I try to think, “Well, if I was Google, how would I take care of this situation?”  And really, that’s where reverse-engineering what Google does back in the day was how you stayed ahead of the game.  You try to figure out, “Well, what would a good search engine engineer try to do to stop the amount of damage that all the SEO are constantly trying to do?” and you would just try to front-run what they would do before they actually do it.  So trust was one of the big things that happened and everybody at the point started going, “Well, now we actually have to get links from people that are, one, relevant to us, and two, trustworthy.”  So the whole ability to sell and buy links suddenly kind of went aside.

Now, did that mean the industry went away forever?  Absolutely not.  It just got a little bit more under the table and it got a lot less effective at face value.  Obviously, if you knew what you were doing and you could actually buy a link or get a link or just get a reference from another website that was related to you that was a good PR, it was still a very good thing.

So we’re getting to I would say a good stopping point for part one of search engine optimization.  So far it’s been a coverage of kind of the history of Google and Yahoo, the under search engines, what things were like in the early days.  And so in part two, I’m going to talk about a little bit more actionable information and continue on about the various parts of where search engine optimization is coming from so that you can understand how to apply it going forward.  So again, thank you for sitting through my first solo-cast and I look forward to talking to you guys next week.  So take care and see you guys all soon.

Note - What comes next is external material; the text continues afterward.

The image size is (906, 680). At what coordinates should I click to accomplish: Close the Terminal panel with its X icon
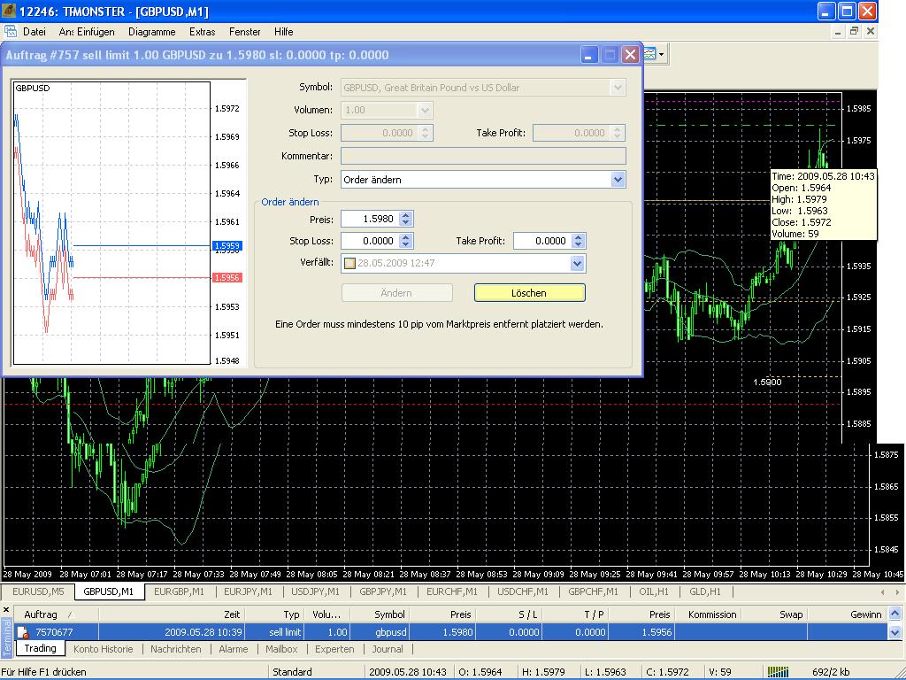click(7, 611)
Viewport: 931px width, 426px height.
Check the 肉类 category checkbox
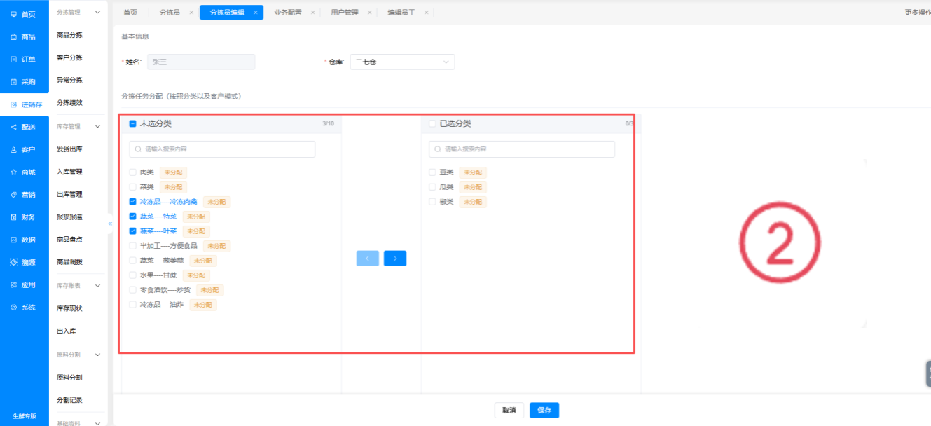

Outro:  If you have any questions or comments, we’d love to hear from you.  Head over to EcomCrew.com and sign up for the EcomCrew newsletter to get regular updates on what’s working in ecommerce today, and get the latest from our blog.  If you haven’t already, we’d really appreciate an honest review in iTunes.  These reviews help us make sure we’re delivering exactly the content you need to be successful.  And make sure you subscribe to the show for more tips to move you up in the business ladder and into success.  We’ll see you next week.

4 Comments

  1. Hi guys,

    I really have enjoyed your topics and find them very helpful. Looking forward to the next post.

  2. I really enjoy the podcast, love to hear the real experience from the real eCommerce store owners. I am going back to listen to all the podcast. Love the SEO section, email marketing episode and shopping cart comparison. Do you have experience with google shopping? Can you do a topic about Google shopping?

    1. We will try to work an episode about Google Shopping in later this year. I do use Google Shopping for IceWraps and it proves to be quite effective giving us 450-500% ROAS.